Exercise prompt:
Copy out the rows from the line containing "Task: Open the admin" through the end of the rows, changing "thumbs-up" to "like" and leaving everything else unchanged. Give only those lines.

Entries shown:
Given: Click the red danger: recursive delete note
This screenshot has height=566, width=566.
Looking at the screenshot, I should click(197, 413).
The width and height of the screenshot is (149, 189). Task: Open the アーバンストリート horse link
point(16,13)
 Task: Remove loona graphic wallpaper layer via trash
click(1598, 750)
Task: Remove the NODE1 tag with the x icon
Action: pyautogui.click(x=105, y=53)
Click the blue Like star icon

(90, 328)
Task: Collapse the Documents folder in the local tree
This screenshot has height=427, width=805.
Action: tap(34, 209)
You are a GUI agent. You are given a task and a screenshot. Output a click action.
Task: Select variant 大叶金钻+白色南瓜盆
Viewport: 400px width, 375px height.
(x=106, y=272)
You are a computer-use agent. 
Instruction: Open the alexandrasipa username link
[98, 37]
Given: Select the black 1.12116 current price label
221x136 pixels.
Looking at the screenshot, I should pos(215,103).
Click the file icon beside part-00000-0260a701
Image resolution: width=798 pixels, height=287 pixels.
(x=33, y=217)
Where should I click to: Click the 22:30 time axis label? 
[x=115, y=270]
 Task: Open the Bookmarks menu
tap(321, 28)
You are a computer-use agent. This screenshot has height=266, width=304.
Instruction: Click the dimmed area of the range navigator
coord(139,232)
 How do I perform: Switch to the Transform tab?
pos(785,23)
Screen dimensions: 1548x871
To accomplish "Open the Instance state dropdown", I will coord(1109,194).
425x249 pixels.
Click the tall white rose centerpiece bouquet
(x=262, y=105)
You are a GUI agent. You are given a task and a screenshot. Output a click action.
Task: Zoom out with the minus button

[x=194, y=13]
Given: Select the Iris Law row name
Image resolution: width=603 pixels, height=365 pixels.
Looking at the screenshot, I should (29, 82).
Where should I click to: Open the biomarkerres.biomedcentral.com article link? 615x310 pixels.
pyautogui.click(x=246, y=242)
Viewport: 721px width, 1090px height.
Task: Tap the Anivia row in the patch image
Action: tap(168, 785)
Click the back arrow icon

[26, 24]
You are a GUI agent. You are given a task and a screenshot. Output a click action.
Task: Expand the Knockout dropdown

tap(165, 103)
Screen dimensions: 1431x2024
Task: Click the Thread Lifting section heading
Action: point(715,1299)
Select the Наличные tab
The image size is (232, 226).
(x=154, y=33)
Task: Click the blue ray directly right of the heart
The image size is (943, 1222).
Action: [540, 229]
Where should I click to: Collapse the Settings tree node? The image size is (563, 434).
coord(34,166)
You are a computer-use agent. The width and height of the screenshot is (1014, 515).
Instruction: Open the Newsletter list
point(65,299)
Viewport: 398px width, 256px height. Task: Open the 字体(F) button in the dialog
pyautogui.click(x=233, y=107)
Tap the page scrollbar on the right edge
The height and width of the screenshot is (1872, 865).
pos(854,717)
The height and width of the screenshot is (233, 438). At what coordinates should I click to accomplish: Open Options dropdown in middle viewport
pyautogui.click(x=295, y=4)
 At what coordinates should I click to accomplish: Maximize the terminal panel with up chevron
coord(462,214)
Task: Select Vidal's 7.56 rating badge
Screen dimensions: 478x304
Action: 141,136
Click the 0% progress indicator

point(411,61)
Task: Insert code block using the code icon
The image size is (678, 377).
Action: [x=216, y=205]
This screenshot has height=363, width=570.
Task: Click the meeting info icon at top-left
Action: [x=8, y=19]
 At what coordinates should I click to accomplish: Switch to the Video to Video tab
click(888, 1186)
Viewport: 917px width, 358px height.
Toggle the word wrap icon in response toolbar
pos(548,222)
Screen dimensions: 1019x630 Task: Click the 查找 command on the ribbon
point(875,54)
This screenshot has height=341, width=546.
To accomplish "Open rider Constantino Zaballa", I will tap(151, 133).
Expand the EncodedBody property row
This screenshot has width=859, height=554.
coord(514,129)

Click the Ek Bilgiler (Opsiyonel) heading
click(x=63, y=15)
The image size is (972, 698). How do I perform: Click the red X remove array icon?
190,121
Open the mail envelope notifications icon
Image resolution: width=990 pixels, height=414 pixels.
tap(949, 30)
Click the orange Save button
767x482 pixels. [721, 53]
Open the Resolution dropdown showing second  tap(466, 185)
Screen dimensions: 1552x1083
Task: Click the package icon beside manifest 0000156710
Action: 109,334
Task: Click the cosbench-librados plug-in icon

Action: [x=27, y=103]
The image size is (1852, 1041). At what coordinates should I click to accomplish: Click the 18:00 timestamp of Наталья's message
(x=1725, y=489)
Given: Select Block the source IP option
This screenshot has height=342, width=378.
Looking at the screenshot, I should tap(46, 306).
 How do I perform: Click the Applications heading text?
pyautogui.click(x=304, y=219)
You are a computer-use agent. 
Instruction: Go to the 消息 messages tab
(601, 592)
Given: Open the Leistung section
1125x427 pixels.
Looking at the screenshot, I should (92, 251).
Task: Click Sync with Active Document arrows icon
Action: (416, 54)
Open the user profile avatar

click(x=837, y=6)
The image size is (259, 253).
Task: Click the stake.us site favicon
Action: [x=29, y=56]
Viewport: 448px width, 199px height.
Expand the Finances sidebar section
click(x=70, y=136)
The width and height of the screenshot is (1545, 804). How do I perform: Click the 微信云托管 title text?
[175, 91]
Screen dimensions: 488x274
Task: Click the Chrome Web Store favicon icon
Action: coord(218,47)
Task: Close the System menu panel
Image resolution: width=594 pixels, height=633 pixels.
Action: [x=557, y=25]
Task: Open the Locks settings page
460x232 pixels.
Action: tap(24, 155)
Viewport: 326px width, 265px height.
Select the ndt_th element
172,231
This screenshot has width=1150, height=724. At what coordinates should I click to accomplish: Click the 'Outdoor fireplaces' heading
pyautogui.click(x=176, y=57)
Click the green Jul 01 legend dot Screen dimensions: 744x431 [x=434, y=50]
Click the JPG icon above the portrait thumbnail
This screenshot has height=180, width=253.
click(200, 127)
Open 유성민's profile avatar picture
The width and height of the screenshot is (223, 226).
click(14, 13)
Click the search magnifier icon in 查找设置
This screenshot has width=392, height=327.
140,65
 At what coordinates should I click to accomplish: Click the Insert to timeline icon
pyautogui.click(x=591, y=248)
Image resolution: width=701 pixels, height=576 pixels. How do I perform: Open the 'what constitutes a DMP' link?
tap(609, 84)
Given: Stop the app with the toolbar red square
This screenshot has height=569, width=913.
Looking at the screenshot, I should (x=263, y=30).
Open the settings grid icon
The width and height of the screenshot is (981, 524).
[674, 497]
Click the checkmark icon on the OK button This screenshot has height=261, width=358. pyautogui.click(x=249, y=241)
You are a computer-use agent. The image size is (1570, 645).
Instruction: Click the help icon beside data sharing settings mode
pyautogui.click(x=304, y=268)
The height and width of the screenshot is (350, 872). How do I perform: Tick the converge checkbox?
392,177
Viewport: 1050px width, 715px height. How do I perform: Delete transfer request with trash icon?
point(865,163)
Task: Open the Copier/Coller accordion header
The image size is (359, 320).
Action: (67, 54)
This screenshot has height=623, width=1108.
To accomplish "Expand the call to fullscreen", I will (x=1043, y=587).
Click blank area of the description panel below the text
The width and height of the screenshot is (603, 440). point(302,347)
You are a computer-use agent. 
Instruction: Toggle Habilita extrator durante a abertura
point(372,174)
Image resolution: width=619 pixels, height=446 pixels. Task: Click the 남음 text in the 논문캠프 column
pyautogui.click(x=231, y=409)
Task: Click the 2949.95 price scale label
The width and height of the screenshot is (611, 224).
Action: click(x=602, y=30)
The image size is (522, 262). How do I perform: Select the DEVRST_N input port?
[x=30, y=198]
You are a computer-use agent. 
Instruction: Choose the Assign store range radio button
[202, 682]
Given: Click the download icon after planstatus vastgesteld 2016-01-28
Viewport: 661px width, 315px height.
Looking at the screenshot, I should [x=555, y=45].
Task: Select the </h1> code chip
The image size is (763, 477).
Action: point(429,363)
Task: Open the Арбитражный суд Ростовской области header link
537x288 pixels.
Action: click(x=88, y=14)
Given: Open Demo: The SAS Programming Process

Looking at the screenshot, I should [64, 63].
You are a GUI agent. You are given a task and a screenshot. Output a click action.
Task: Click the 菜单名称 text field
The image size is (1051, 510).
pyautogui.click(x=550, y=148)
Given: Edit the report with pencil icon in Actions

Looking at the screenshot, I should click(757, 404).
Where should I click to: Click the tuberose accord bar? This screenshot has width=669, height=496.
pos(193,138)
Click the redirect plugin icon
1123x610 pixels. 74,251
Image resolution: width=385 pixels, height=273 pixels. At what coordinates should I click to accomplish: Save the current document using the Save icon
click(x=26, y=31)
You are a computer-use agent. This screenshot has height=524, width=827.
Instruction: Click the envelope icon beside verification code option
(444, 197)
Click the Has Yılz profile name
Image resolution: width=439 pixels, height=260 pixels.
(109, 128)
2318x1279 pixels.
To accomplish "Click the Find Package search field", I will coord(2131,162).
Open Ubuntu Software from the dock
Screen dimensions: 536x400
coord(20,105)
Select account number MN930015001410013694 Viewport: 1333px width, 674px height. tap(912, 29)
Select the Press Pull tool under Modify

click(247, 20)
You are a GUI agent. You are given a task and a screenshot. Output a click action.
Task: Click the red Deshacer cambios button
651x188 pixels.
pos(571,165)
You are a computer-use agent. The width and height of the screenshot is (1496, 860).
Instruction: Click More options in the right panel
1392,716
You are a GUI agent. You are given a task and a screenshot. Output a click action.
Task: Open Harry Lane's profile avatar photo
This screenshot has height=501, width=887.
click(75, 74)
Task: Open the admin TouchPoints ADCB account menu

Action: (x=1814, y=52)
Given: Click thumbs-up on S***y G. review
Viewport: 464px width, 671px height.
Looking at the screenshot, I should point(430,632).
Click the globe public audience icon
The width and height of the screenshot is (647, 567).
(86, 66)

Answer to the problem:
Task: Open the admin TouchPoints ADCB account menu

Action: (x=1814, y=52)
Given: Click like on S***y G. review
Viewport: 464px width, 671px height.
Looking at the screenshot, I should point(430,632).
Click the globe public audience icon
The width and height of the screenshot is (647, 567).
(86, 66)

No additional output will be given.